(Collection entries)
◆ ◆ ◆ ◆ ◆ ◆ ◆

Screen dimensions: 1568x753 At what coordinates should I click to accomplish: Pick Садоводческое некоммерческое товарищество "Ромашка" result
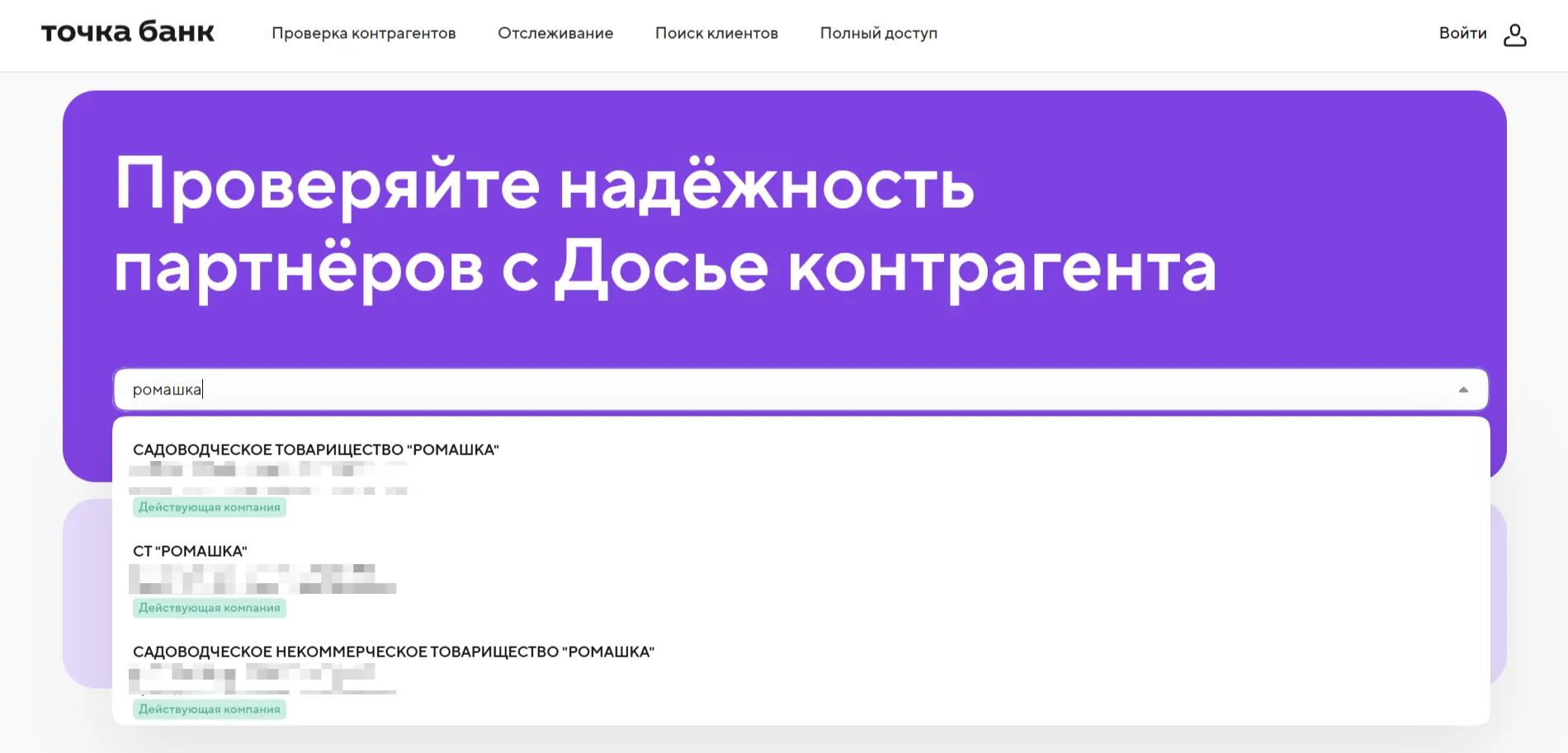[393, 652]

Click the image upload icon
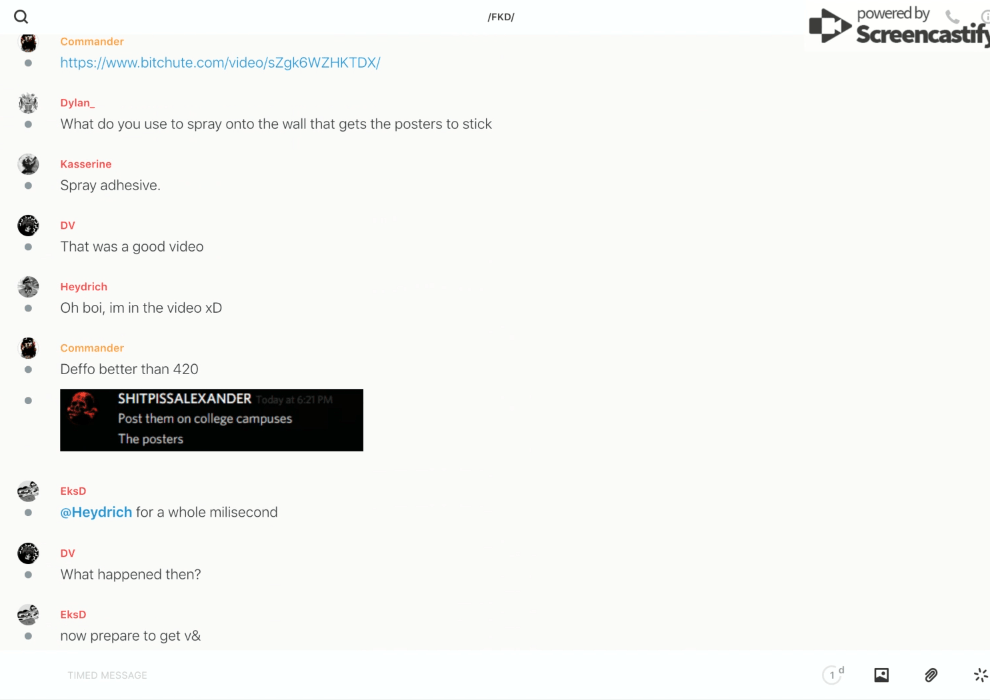pyautogui.click(x=881, y=675)
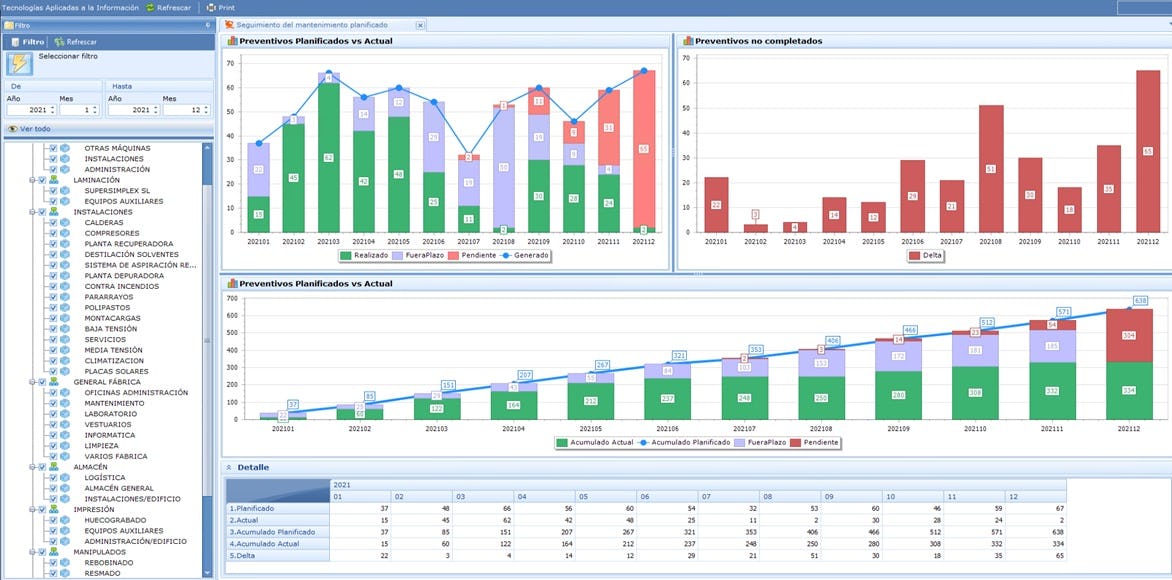Click the bar chart icon on Preventivos Planificados header
The width and height of the screenshot is (1172, 580).
(x=233, y=40)
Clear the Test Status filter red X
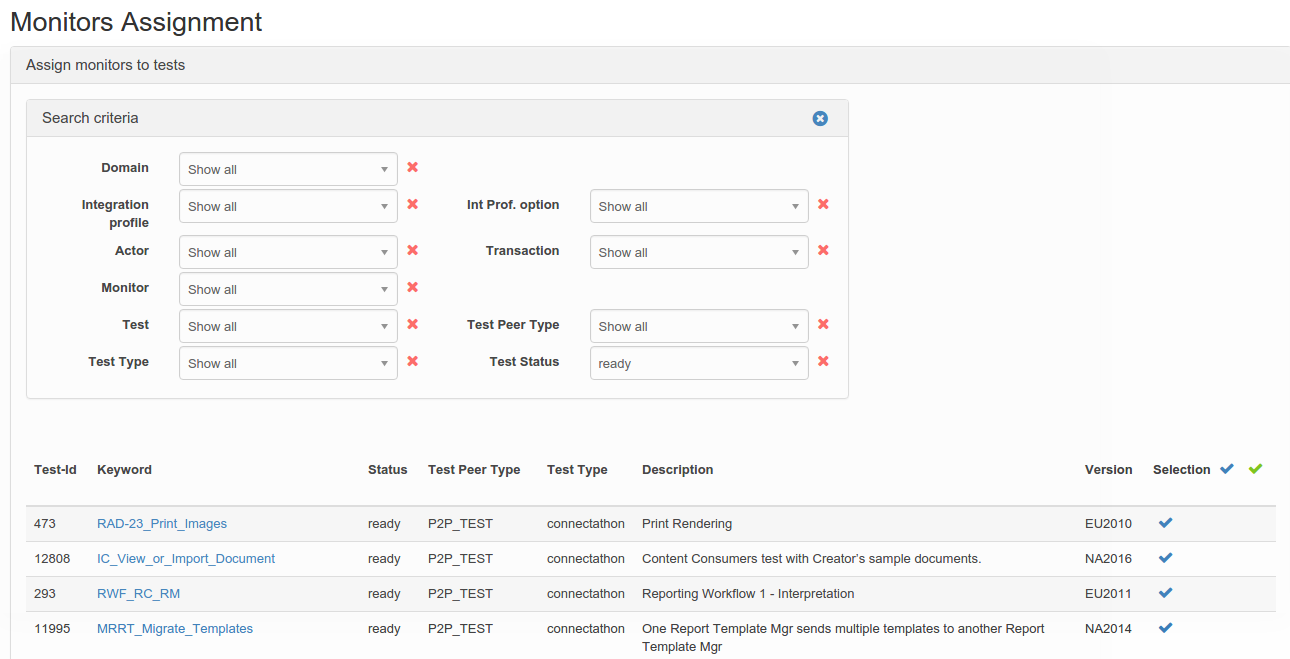1290x659 pixels. [823, 362]
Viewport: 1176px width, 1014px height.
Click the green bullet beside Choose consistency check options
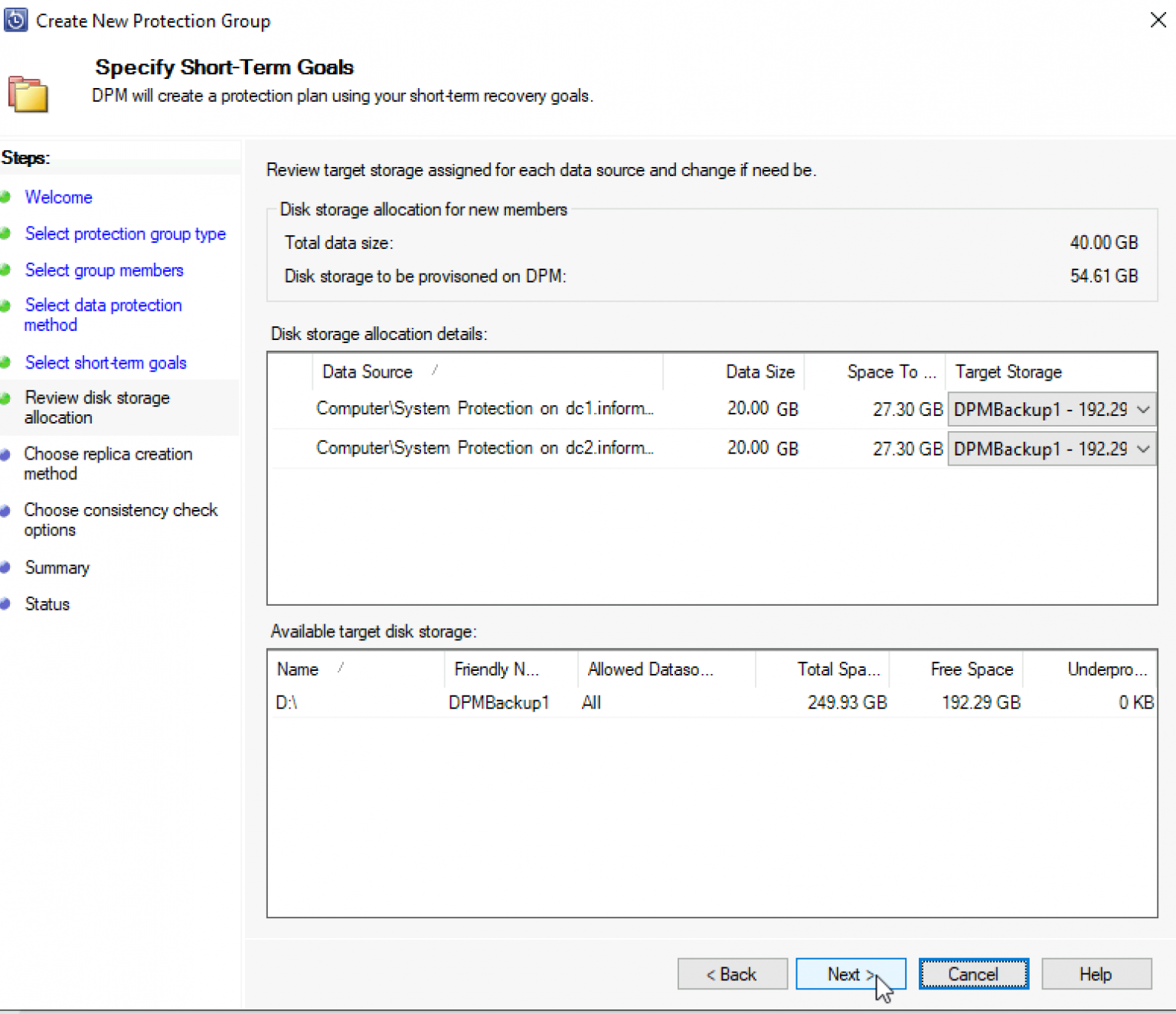pyautogui.click(x=6, y=510)
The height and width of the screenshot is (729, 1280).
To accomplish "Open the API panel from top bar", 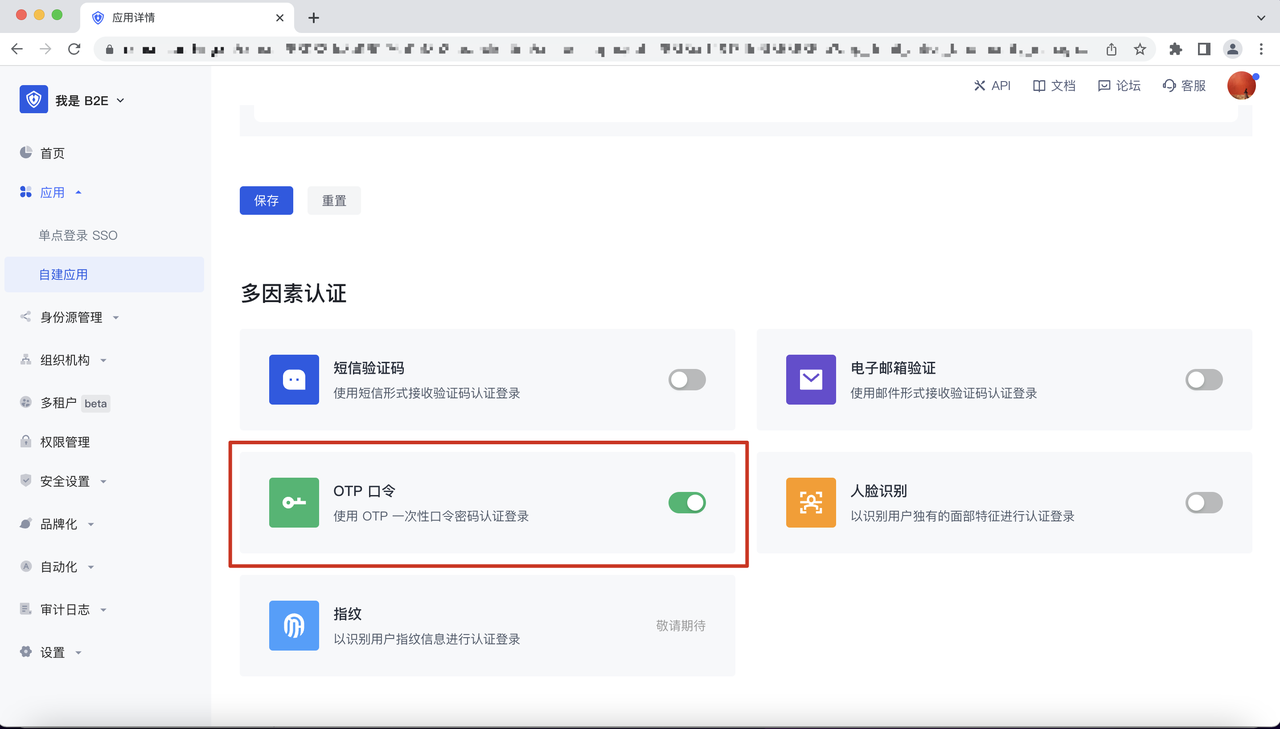I will coord(992,85).
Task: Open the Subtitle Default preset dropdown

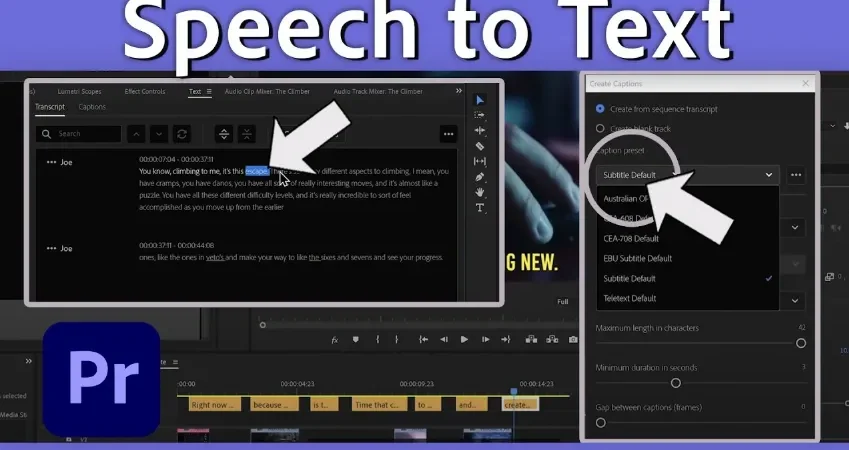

◆ ◆ ◆ ◆ ◆ ◆ ◆

Task description
Exactly the lines starting at the one above with "Clear the Test Status filter red X" and ending at the one with "The height and" should be printed, and nothing else. Omit the pictures.

Answer section
Clear the Test Status filter red X
1290x659 pixels. [823, 362]
Viewport: 1176px width, 1014px height.
Click the green bullet beside Choose consistency check options
pyautogui.click(x=6, y=510)
The height and width of the screenshot is (729, 1280).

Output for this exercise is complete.